# INFORMATION PROVIDED
>>>>
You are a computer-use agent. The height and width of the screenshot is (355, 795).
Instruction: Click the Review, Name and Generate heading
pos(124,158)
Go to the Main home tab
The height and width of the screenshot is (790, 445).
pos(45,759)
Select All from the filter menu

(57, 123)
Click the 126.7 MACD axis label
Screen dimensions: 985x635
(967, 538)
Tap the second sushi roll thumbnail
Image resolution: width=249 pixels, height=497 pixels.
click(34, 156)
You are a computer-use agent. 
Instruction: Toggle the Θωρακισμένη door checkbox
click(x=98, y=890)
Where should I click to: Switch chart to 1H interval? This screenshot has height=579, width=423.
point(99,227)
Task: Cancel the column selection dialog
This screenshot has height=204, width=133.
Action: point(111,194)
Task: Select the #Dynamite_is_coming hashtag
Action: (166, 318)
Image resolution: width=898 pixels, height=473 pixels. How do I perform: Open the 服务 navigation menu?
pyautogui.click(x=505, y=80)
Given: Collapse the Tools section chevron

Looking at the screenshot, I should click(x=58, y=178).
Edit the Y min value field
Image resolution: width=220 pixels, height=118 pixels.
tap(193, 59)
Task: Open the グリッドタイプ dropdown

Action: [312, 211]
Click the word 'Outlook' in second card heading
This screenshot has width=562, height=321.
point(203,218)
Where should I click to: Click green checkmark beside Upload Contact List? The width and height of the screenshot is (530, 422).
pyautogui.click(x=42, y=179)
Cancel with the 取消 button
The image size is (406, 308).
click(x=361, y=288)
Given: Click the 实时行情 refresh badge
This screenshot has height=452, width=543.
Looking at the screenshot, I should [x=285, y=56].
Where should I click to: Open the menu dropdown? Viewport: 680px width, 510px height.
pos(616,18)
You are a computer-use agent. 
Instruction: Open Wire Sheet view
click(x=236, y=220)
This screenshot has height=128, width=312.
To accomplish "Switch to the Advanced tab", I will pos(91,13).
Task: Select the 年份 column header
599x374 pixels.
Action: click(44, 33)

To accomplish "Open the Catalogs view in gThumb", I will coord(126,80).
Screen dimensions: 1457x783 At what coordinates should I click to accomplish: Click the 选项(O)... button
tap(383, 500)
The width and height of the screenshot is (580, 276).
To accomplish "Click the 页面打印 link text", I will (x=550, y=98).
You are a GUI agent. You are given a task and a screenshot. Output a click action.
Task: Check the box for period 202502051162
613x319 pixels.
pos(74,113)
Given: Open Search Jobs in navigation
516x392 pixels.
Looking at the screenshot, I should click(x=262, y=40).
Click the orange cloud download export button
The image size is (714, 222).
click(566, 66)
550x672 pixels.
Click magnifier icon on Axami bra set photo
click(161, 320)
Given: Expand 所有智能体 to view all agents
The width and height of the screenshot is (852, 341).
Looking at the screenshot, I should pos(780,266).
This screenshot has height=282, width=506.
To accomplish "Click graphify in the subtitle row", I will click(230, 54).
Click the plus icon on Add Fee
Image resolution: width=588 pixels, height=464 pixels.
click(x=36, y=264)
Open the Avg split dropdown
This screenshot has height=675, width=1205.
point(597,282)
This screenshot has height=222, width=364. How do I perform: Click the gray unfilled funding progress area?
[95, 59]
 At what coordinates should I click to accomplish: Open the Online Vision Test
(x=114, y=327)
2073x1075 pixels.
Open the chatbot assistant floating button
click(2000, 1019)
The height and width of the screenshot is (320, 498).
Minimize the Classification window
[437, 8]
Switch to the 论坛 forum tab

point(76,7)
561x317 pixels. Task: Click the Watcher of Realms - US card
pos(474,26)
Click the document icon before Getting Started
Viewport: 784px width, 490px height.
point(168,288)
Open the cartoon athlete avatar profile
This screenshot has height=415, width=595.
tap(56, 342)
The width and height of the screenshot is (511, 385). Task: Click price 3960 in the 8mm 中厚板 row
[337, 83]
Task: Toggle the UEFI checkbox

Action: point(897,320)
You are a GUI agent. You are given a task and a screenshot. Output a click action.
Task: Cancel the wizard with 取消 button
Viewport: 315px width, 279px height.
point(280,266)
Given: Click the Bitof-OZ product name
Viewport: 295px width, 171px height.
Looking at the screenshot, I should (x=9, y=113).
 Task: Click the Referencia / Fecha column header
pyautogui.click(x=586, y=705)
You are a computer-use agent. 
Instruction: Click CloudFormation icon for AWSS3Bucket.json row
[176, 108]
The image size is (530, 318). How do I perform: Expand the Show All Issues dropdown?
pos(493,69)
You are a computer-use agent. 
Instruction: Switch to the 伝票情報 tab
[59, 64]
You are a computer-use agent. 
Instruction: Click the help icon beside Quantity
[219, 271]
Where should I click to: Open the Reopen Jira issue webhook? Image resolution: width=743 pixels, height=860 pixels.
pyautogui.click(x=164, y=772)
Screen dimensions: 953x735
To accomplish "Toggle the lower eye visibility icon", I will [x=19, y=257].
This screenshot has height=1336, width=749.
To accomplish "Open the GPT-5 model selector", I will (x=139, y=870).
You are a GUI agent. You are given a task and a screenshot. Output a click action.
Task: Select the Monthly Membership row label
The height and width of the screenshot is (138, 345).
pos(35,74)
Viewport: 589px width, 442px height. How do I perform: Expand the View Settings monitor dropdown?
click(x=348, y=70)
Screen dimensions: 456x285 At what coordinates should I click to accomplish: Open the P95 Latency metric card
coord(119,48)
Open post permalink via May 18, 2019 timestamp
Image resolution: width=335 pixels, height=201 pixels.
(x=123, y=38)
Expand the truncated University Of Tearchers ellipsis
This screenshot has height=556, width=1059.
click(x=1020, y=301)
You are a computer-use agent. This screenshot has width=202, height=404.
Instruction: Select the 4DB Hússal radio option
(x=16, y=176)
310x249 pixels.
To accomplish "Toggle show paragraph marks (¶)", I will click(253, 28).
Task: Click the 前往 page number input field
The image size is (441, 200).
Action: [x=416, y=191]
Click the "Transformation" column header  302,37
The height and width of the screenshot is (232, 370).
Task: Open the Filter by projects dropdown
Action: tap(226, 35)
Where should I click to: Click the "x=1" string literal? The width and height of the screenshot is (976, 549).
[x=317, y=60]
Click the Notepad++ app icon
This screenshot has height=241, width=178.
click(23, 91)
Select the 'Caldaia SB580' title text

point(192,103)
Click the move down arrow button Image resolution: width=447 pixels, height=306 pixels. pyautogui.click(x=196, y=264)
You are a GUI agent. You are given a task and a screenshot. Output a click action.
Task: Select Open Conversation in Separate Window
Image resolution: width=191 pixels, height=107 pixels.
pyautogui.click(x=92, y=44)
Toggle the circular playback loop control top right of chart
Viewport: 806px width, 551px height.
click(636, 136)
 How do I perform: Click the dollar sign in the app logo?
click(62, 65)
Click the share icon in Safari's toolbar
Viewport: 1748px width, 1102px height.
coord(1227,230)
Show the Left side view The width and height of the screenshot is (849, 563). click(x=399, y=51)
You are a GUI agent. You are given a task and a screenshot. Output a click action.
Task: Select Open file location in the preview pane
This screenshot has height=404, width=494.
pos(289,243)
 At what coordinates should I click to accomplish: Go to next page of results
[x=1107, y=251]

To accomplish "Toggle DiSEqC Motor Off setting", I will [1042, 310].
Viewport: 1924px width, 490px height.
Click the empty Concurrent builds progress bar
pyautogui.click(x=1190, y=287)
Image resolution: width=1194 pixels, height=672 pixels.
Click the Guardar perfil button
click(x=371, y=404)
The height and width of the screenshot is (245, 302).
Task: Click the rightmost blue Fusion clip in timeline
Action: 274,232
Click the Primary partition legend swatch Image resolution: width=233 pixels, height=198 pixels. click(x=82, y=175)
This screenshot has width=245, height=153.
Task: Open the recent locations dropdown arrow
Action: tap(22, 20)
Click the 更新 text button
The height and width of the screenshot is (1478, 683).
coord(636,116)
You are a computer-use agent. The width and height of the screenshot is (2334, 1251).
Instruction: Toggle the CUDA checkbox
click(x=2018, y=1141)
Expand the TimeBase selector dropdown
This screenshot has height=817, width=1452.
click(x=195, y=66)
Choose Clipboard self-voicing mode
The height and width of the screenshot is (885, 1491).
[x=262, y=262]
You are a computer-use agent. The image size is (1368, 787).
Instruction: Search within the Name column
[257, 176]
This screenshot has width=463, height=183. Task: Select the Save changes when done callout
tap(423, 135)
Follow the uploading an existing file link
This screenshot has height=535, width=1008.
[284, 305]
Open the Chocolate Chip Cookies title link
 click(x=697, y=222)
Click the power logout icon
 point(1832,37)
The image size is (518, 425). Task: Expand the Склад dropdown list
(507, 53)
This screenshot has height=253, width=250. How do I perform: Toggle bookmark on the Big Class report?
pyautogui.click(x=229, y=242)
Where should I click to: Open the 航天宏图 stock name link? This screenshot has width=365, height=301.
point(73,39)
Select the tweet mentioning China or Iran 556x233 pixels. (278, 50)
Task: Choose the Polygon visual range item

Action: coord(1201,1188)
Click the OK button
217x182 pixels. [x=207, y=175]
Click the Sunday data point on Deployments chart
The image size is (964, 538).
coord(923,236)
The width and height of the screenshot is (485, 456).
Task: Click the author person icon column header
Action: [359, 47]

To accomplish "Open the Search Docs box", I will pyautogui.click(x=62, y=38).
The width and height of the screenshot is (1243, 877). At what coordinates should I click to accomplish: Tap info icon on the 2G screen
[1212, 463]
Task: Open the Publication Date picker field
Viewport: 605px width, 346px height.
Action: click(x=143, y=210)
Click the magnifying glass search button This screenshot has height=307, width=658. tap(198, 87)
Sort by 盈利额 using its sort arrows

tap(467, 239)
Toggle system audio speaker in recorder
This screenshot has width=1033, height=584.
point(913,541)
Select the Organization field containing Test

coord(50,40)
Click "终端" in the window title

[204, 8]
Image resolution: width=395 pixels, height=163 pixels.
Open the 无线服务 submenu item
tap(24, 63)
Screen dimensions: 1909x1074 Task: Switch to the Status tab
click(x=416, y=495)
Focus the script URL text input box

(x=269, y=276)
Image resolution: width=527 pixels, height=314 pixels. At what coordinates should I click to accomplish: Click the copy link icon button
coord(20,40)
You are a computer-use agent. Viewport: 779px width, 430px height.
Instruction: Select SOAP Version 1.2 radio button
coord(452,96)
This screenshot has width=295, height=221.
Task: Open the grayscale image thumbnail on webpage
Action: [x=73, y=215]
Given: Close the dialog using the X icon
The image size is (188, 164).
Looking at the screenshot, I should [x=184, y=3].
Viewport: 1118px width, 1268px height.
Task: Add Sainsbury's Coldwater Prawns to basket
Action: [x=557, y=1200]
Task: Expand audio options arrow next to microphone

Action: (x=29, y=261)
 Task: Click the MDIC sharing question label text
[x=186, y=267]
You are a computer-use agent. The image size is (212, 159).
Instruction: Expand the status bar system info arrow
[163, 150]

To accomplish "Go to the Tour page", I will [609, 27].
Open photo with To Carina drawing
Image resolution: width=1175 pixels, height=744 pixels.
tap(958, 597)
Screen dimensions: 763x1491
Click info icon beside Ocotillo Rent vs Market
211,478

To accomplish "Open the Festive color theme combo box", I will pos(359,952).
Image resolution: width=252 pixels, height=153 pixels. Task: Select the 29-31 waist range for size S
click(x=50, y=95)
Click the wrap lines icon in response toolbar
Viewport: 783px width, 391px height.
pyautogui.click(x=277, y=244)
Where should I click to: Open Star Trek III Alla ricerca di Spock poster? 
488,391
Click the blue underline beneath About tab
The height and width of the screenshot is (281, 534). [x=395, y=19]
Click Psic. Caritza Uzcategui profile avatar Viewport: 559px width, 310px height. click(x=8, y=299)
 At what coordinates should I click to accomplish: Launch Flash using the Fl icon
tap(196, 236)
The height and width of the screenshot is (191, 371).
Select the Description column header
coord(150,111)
<<<<
# AIM
Copy the listing verbatim, starting with its first line and going on through the line containing "click(34, 156)".

# ANSWER TO THIS PROBLEM
You are a computer-use agent. The height and width of the screenshot is (355, 795).
Instruction: Click the Review, Name and Generate heading
pos(124,158)
Go to the Main home tab
The height and width of the screenshot is (790, 445).
pos(45,759)
Select All from the filter menu

(57, 123)
Click the 126.7 MACD axis label
Screen dimensions: 985x635
(967, 538)
Tap the second sushi roll thumbnail
Image resolution: width=249 pixels, height=497 pixels.
click(34, 156)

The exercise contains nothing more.